→ **What you have to do**:
Here is a listing, set out below; repeat its lines from the one with "This screenshot has width=518, height=420." to the last, both included, and leave out the pictures.

____________________

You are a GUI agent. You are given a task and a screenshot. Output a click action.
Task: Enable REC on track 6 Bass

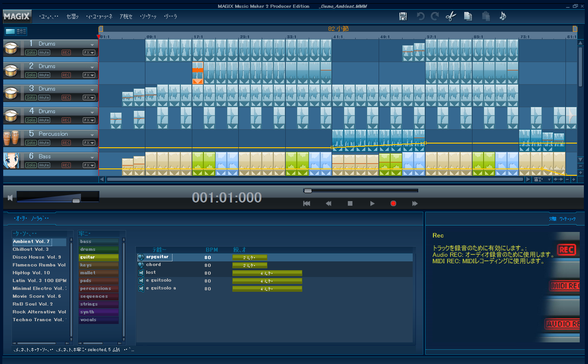tap(66, 165)
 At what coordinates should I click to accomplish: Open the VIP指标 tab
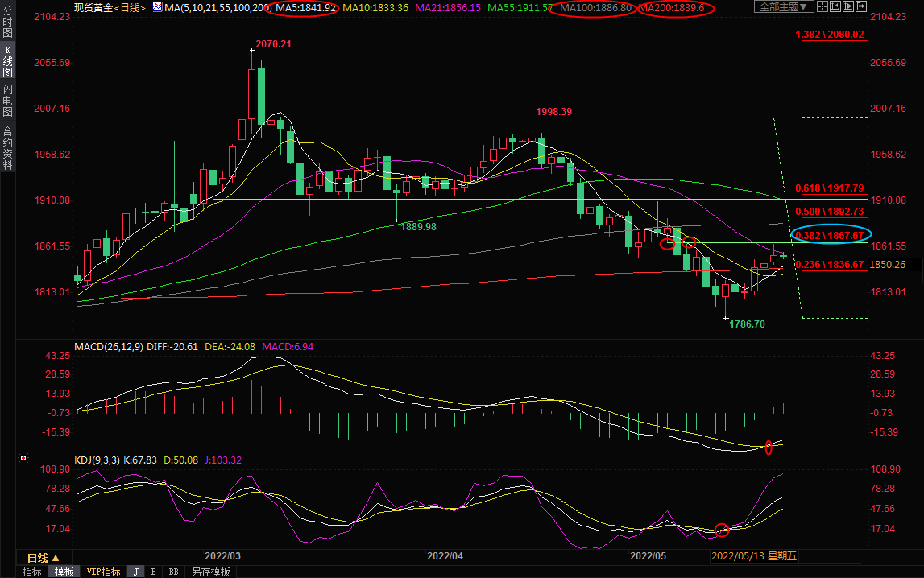[103, 572]
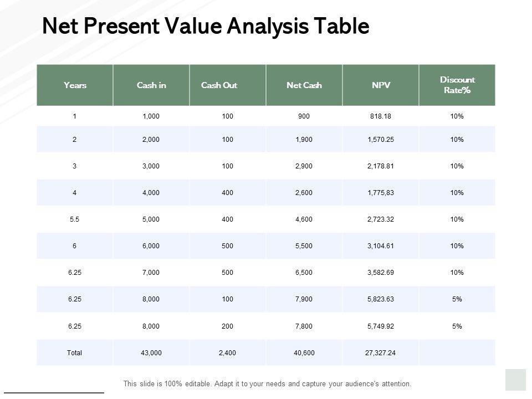Select the Discount Rate% column header

pos(457,85)
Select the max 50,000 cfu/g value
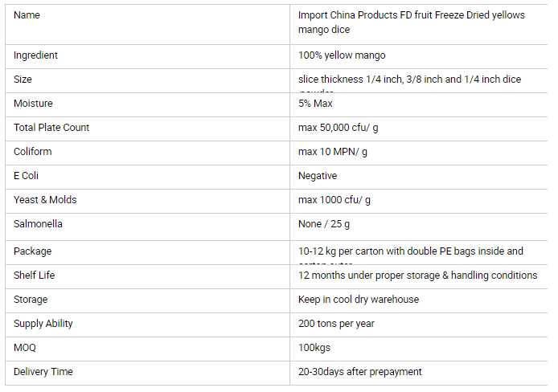 point(338,128)
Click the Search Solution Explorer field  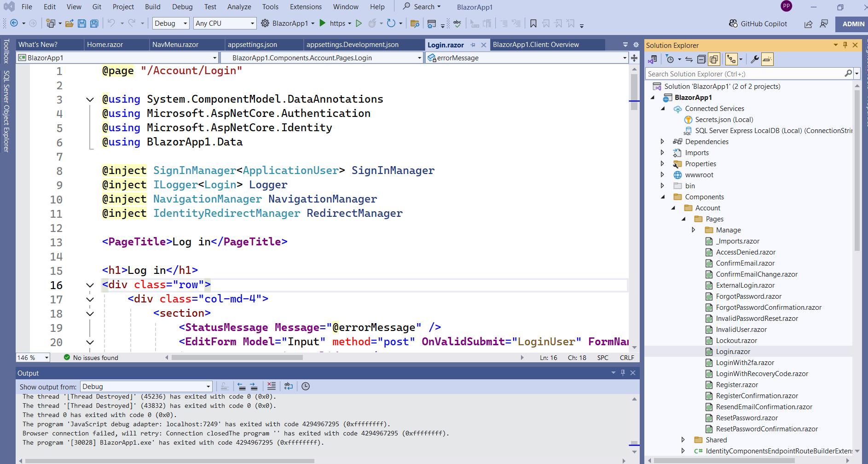tap(745, 74)
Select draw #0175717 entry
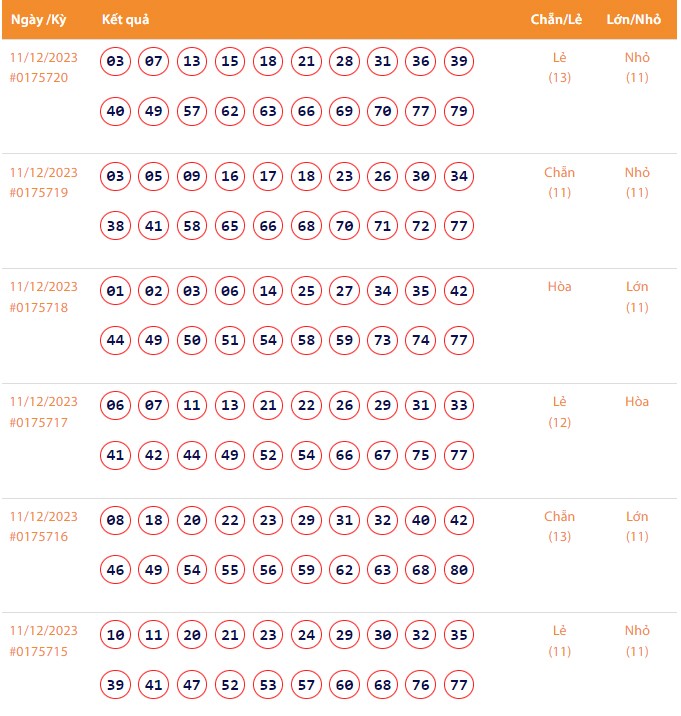 pos(39,422)
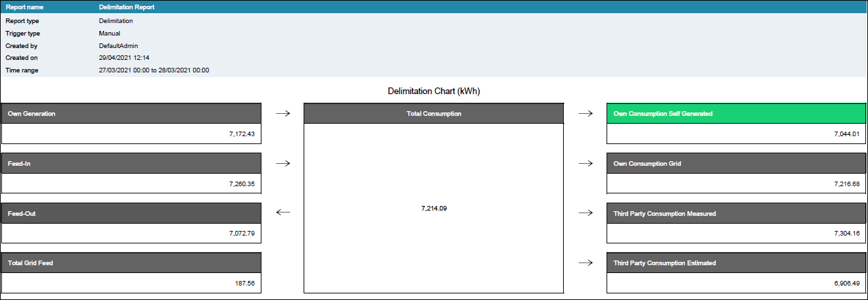Click arrow pointing to Own Consumption Self Generated
Viewport: 868px width, 300px height.
(585, 114)
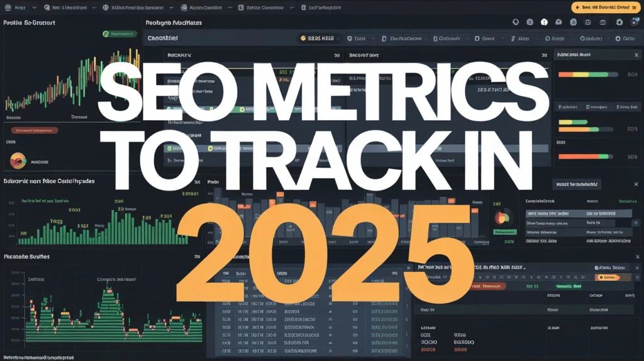Click the red pill label in left panel

pos(35,130)
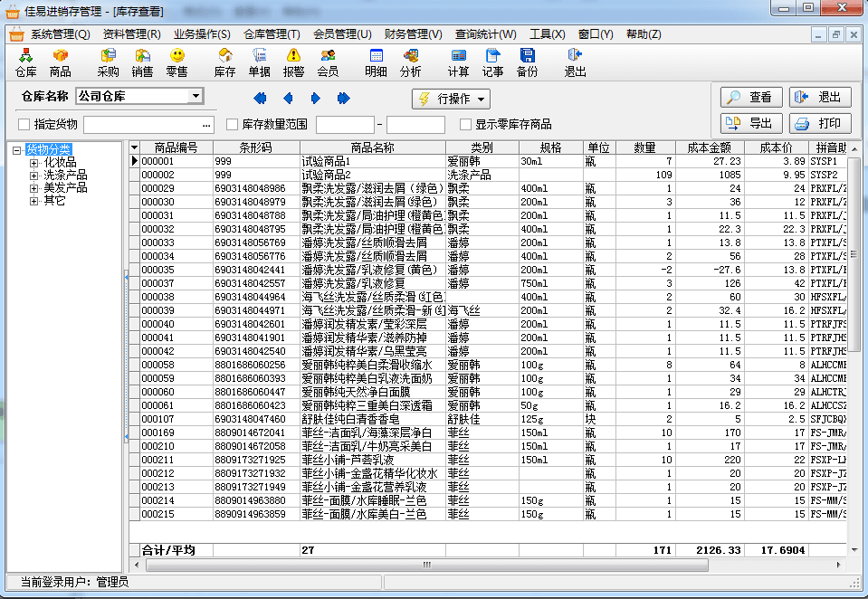868x599 pixels.
Task: Click the 销售 sales toolbar icon
Action: (142, 62)
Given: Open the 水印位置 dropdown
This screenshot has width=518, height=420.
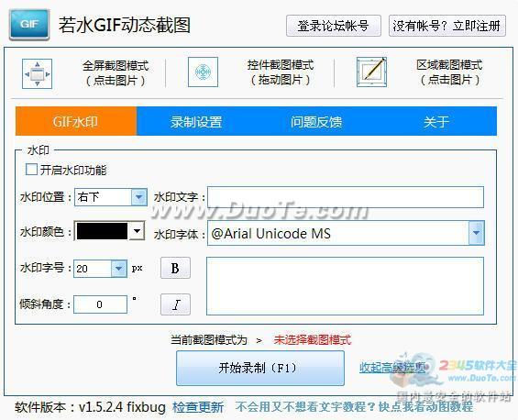Looking at the screenshot, I should click(139, 197).
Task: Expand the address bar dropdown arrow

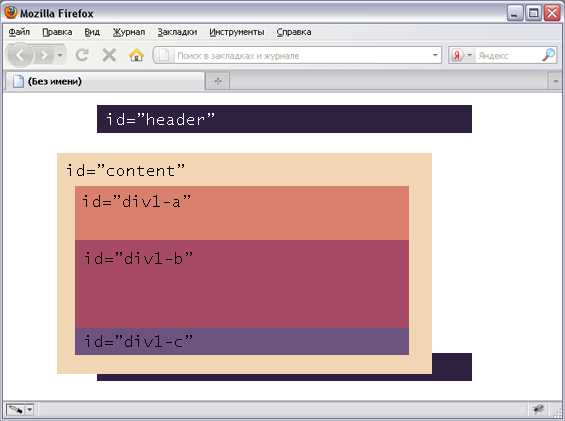Action: tap(435, 56)
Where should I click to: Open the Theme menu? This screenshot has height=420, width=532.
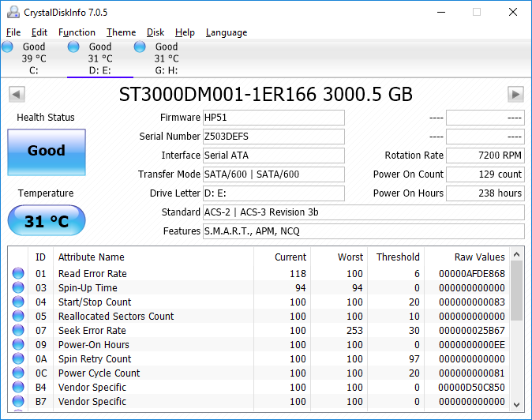pos(121,32)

____________________

→ **Solution for this task**:
This screenshot has width=518, height=420.
Looking at the screenshot, I should click(139, 197).
Task: Expand the address bar dropdown arrow

Action: tap(435, 56)
Where should I click to: Open the Theme menu? This screenshot has height=420, width=532.
pos(121,32)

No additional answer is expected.